File Download & Packages

Before we can begin to work with data, we must first import data we wish to use and install packages to run the code we create. To do this, follow the instructions on File Download Instructions.

Ensure that you have the tidyverse installed in RStudio to enable the functions found here, follow the example below.

 install.packages("tidyverse")
library(tidyverse)

To read in the data table you wish to work with, follow instructions in “File Download Instructions” section 2, “Reading Data”.

Creating a Data Frame

Once you have your data table that you plan to use, you can skip to section 3, Pivoting a Data Set. However, for educational purposes, I will create a sample data set to be used for the remainder of this document.

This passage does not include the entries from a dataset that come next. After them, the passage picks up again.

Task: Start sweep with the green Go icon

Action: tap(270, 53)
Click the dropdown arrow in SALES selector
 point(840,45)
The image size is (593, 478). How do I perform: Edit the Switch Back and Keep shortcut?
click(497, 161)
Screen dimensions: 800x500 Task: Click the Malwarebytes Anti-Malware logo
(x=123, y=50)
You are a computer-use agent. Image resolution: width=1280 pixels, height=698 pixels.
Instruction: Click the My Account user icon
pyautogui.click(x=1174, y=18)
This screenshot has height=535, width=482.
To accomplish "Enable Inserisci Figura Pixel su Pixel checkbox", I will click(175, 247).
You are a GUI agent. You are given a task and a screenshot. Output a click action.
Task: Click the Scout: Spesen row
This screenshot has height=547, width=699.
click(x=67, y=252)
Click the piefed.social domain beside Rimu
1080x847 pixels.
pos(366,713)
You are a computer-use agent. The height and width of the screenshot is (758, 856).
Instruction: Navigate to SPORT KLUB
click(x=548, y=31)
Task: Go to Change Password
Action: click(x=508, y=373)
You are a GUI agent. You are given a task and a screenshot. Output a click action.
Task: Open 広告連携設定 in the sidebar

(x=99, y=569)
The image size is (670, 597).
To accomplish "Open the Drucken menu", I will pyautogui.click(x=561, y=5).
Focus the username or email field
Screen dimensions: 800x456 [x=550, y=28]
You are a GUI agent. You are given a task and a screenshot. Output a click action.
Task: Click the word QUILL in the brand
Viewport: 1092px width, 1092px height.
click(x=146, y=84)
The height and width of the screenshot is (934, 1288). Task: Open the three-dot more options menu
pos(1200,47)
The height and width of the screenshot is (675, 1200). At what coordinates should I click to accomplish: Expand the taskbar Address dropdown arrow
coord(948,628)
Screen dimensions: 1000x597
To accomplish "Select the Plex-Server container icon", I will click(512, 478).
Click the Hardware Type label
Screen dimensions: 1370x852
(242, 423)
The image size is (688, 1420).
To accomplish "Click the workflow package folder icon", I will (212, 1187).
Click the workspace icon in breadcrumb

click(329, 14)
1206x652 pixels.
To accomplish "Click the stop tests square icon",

Gene_ID <- c("2401A01", "2401A03", "2401A04")
Condition_1 <- c(0.01, 0.05, 0.1)
Condition_2 <- c(0.5, 0.1, 1)

Data <- data.frame(Gene_ID, Condition_1, Condition_2)

print (Data)
##   Gene_ID Condition_1 Condition_2
## 1 2401A01        0.01         0.5
## 2 2401A03        0.05         0.1
## 3 2401A04        0.10         1.0

Pivoting a Data Set

Now, we can start to manipulate our data set. In some instances, a package may require a data frame to be in a vertical or horizontal orientation. Generally, NCBI data will be formatted in a matrix which will be incompatible with ggplot. We can fix this using a method called “pivoting,” where we can change our matrix into a format that works with ggplot aptly named a pivot table.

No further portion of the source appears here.